Mysteries Of Last Romanovs
The Russian Imperial Romanov family (Tsar Nicholas II, his wife Tsarina Alexandra and their five children Olga, Tatiana, Maria, Anastasia, and Alexei) and all those who chose to accompany them into imprisonment—notably Eugene Botkin, Anna Demidova, Alexei Trupp and Ivan Kharitonov—were shot, bayoneted and clubbed to death in Yekaterinburg on the night of 16-17 July 1918. The Tsar and his family were killed by several Bolshevik troops including Peter Ermakov, and led by Yakov Yurovsky under the orders of the Ural Regional Soviet and according to instructions by Lenin, Yakov Sverdlov and Felix Dzerzhinsky. Their bodies were then taken to the Koptyaki forest where they were stripped and mutilated. Initally thrown down a mineshaft called Ganina Yama, the bodies were later disposed of in two unmarked graves in a field called Porosenkov Log. A White Army investigation failed to find the gravesite, concluding that the imperial family's remains had been cremated at the mine, since evidence of fire was found.
Following the February Revolution, the Romanov family and their loyal servants were imprisoned in the Alexander Palace before being moved to Tobolsk and then Yekaterinburg, where they were killed, allegedly at the express command of Vladimir Lenin. Despite being informed that "the entire family suffered the same fate as its head", the Bolsheviks only announced Nicholas's death, with the official press release that "Nicholas Romanov's wife and son have been sent to a secure place." For over eight years, the Soviet leadership maintained a systematic web of disinformation as to the fate of the family, from claiming in September 1919 that they were murdered by left-wing revolutionaries to denying outright in April 1922 that they were dead. They acknowledged the murders in 1926 following the publication of an investigation by a White émigré, but maintained that the bodies were destroyed and that Lenin's Cabinet was not responsible. The emergence of Romanov impostors drew media attention away from Soviet Russia, and discussion regarding the fate of the family was suppressed by Joseph Stalin from 1938.

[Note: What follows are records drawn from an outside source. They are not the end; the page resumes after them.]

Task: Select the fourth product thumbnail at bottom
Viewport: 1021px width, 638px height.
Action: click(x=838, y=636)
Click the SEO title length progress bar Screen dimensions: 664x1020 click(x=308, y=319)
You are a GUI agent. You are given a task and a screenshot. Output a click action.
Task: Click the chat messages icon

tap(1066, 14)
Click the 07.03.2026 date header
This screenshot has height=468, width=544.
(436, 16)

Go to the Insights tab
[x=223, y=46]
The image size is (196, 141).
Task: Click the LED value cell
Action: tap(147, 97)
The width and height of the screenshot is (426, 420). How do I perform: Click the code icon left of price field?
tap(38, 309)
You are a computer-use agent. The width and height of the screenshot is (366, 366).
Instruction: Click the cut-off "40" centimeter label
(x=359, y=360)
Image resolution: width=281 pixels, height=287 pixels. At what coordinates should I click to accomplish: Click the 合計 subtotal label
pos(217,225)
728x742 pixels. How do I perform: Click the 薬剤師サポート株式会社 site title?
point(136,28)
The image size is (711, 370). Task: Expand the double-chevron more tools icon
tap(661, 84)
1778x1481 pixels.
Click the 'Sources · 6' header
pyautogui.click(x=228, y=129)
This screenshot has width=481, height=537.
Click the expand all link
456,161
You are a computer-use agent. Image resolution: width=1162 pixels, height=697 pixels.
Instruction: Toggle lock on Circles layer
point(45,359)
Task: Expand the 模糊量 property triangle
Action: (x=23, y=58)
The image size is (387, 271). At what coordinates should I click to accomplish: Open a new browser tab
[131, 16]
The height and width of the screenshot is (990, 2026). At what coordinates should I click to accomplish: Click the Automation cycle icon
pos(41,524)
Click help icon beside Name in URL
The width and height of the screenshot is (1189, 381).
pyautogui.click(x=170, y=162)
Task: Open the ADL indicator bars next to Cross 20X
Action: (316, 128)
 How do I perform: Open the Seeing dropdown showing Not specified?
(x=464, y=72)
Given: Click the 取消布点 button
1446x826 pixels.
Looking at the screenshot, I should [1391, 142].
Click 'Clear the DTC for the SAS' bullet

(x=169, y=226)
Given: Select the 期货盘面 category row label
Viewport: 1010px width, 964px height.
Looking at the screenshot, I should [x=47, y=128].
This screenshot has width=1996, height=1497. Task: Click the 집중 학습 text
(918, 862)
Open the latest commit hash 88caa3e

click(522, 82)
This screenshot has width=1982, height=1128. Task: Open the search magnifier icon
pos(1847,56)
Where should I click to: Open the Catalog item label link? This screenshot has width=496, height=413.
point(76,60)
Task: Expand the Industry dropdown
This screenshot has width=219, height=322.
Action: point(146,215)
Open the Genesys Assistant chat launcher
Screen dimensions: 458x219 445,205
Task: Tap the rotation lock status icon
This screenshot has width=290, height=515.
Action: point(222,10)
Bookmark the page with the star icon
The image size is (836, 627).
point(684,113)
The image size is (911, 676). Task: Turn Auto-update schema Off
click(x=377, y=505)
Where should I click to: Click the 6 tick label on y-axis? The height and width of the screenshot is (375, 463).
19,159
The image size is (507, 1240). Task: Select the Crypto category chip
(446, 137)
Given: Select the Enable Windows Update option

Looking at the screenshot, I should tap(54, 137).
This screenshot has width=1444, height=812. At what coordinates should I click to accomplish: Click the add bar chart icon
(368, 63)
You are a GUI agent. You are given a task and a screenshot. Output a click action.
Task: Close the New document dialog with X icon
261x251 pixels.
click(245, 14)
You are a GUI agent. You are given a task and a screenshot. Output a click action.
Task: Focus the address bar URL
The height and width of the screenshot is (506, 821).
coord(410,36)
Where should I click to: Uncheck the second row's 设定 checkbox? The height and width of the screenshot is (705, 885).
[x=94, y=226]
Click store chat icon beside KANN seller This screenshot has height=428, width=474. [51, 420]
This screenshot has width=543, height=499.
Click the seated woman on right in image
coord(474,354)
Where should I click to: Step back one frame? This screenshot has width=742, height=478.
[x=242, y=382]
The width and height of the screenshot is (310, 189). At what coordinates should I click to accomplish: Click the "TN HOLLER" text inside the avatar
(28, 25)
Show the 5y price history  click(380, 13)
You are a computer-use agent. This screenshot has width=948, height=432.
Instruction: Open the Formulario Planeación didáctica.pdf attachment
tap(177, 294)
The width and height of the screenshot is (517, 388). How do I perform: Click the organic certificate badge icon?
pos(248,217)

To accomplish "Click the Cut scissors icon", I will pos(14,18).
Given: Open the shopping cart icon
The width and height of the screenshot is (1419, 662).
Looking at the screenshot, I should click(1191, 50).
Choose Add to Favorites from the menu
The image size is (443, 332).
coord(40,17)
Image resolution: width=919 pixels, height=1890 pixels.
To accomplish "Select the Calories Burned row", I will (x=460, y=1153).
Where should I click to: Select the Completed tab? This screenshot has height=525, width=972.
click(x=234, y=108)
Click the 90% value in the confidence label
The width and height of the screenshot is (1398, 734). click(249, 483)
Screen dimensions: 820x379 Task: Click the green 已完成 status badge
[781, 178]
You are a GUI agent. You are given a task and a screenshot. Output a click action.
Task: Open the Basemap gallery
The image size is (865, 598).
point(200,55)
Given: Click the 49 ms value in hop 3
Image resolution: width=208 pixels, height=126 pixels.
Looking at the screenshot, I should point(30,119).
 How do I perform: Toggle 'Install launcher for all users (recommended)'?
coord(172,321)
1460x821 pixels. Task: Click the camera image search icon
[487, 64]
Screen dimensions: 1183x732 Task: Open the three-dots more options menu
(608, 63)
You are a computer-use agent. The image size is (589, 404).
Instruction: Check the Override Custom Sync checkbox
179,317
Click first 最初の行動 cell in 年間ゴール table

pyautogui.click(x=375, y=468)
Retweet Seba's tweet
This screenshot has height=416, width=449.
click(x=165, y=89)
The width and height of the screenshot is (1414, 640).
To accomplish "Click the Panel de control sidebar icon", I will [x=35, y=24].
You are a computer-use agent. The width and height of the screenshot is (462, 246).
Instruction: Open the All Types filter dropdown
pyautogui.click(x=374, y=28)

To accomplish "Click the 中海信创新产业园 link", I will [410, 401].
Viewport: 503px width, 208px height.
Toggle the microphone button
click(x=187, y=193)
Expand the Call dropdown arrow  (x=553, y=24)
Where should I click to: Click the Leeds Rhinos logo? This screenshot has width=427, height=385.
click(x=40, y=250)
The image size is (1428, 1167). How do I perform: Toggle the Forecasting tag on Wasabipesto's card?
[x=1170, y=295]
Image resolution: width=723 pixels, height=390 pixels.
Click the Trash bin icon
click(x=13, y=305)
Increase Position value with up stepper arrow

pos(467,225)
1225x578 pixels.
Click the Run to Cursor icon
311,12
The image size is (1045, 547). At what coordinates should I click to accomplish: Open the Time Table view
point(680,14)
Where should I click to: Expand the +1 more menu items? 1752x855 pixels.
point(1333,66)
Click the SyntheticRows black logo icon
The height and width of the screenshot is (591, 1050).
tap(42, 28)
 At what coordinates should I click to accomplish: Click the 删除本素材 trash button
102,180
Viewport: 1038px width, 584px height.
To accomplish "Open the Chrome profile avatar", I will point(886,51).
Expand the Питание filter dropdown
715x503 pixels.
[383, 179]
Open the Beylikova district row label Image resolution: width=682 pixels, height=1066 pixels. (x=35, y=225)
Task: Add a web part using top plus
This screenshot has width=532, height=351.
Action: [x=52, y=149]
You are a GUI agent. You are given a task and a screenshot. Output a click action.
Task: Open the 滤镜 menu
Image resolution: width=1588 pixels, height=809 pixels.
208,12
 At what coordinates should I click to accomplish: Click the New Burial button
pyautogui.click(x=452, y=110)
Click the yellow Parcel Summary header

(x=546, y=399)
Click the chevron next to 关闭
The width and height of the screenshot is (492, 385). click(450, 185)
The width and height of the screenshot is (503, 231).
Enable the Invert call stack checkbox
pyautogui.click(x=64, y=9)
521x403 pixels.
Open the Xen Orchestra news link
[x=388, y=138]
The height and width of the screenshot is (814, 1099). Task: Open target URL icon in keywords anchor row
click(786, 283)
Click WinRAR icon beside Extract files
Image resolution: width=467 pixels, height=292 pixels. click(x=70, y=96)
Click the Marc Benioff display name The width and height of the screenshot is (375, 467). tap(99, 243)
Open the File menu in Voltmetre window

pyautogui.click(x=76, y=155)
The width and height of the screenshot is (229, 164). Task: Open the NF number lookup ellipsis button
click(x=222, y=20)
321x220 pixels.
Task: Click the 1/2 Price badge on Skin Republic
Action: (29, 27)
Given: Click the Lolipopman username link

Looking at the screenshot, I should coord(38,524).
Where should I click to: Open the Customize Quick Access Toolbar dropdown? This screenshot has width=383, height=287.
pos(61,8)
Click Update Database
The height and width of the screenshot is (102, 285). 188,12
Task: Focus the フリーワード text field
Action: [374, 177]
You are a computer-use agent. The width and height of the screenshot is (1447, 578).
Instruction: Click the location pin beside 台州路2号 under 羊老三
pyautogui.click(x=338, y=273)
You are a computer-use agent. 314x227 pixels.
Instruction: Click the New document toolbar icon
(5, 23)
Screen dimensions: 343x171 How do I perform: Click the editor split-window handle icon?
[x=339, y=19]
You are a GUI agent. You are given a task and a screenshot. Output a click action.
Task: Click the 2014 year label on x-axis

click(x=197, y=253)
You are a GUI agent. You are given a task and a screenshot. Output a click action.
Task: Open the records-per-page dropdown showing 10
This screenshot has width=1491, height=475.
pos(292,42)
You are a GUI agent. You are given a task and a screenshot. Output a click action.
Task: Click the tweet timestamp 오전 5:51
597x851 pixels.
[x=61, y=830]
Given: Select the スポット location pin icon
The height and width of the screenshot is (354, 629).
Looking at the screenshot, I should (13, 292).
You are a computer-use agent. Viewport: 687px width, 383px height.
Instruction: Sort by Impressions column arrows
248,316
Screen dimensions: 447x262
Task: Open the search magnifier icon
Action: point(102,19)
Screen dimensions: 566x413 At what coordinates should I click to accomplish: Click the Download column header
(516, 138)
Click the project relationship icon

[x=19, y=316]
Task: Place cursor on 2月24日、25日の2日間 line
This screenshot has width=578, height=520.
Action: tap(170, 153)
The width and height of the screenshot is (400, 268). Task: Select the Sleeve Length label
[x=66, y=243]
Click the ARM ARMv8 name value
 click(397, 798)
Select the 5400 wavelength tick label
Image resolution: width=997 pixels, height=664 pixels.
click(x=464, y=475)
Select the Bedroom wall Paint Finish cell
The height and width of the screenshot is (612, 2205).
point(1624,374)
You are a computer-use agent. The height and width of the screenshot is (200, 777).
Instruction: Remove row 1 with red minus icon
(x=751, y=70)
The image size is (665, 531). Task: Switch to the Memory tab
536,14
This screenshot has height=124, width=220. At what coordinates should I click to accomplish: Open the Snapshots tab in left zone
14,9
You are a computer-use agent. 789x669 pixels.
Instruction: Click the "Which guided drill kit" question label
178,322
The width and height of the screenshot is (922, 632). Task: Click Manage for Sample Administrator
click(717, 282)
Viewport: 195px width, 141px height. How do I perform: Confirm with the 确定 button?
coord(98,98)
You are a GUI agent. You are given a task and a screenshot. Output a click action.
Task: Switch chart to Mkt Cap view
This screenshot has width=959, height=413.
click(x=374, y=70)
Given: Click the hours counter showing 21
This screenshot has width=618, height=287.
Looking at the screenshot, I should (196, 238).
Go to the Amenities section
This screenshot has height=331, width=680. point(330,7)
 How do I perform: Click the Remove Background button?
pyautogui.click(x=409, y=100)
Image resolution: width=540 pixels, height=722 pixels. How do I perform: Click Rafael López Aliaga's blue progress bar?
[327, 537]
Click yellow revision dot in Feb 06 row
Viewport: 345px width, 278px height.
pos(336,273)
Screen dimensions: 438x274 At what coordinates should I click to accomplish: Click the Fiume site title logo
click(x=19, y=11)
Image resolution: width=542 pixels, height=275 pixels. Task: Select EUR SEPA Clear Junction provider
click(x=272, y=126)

The burial site was discovered in 1979 by an amateur sleuth, but the existence of the remains was not made public until 1989, during the glasnost period. The identity of the remains was confirmed by forensic and DNA investigation. They were reburied in the Peter and Paul Cathedral in Saint Petersburg in 1998, 80 years after they were killed, in a funeral that was not attended by key members of the Russian Orthodox Church, who disputed the authenticity of the remains. A second, smaller grave containing the remains of two Romanov children missing from the larger grave was discovered by amateur archaeologists in 2007. However, their remains are kept in a state repository pending further DNA tests. In 2008, after considerable and protracted legal wrangling, the Russian Prosecutor General's office rehabilitated the Romanov family as "victims of political repressions". A criminal case was opened by the post-Soviet government in 1993, but nobody was prosecuted on the basis that the perpetrators were dead.
Some historians attribute the order to the government in Moscow, specifically Sverdlov and Lenin who wished to prevent the rescue of the Imperial Family by the approaching Czechoslovak Legion (fighting with the White Army against the Bolsheviks) during the ongoing Russian Civil War. This is supported by a passage in Leon Trotsky's diary. An investigation led by Vladimir Solovyov concluded in 2011 that, despite the opening of state archives in the post-Soviet years, there is yet no written document found that indicates that either Lenin or Sverdlov instigated the orders; however, they did endorse the executions after they occurred. Lenin had close control over the Romanovs although he ensured his name was not associated with their fate in any official documents. President Boris Yeltsin described the killings as one of the most shameful pages in Russian history.